I invent the wheel only when I need to (and mostly when clients pay me to); I try to not do so when it has already been done by worthy people before me. Dan Werly, Dan Wallach, Michael McCann, Brian Holland, Alan Milstein, Raffi Melkonian and Ian Gunn are folks that did the hard lifting while I was, mostly, away frolicking at the beach in La Jolla when the most critical filings came out. All fantastic people that I came to know because of Roger Goodell’s #Deflategate folly. Hat’s off to them, as well as Stephanie Stradley with some fantastic early scene setting. These are all serious people that you should follow, not just for #Deflategate, but for any sports related law and thought. I think all, including me, feel Brady and the Players Association have the far better hand, in both posture and presentation, than Goodell and the NFL. Really, it is not even close, though there is no telling what Berman will do in the end. By this time next week, we will know.

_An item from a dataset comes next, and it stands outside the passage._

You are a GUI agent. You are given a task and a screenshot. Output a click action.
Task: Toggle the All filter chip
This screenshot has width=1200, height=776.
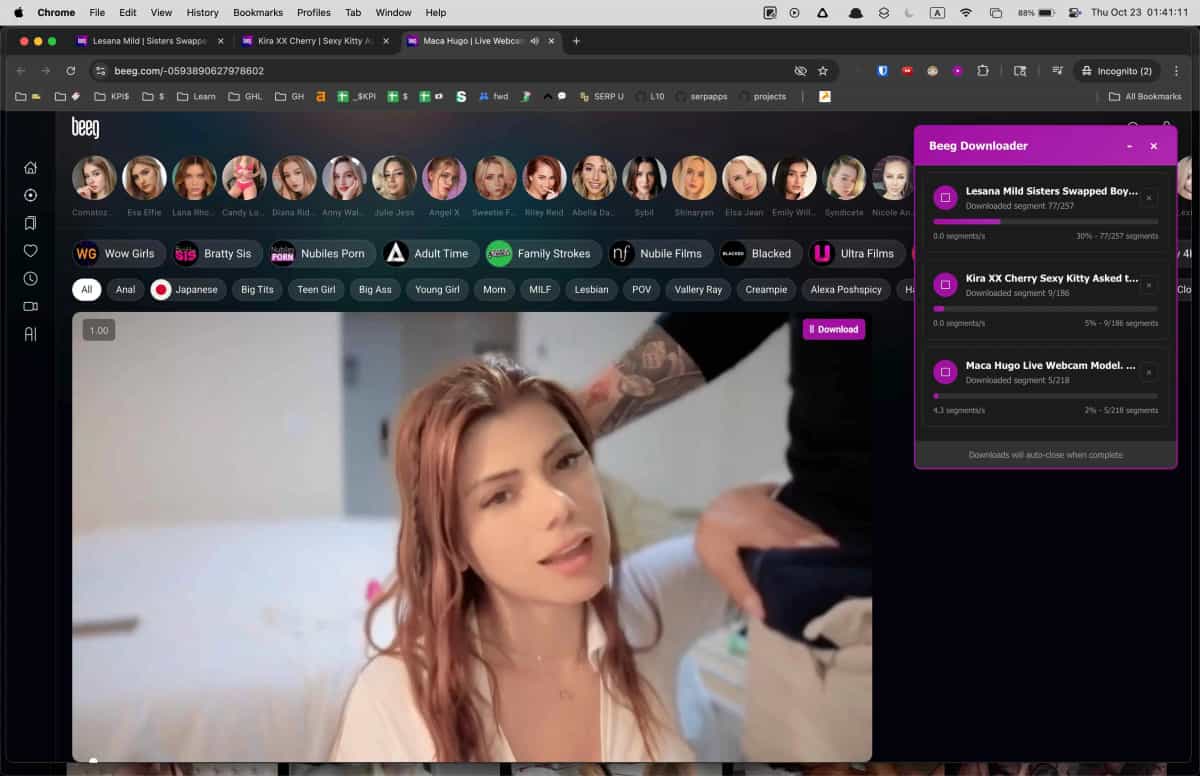86,289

Welp, I may have focused on #Deflategate more than I intended. Or not. This post was meant as an acerbic discussion point, not a full on explication, which would have consumed thousands of additional words. F1, and sports in general have just been boring lately, as you can tell by how often I have bothered to write about them. But the legal machinations in #Deflategate have been fascinating, at least to me. The All American boy Brady, the Boris Badanov evil Goodell, the flamboyant crusading Player’s Association lawyer Jeffrey Kessler, the Snidely Whiplash Ted Wells to the calm but annoyed judge Richard Berman. The characters are all there.
So, that’s it. Rock on lug nuts. Trash talk like you are Michael Jordan. Do it up. But, if you don’t agree with my #Deflategate thoughts, you can send some Dead Flowers. By the US Mail. And don’t forget the roses…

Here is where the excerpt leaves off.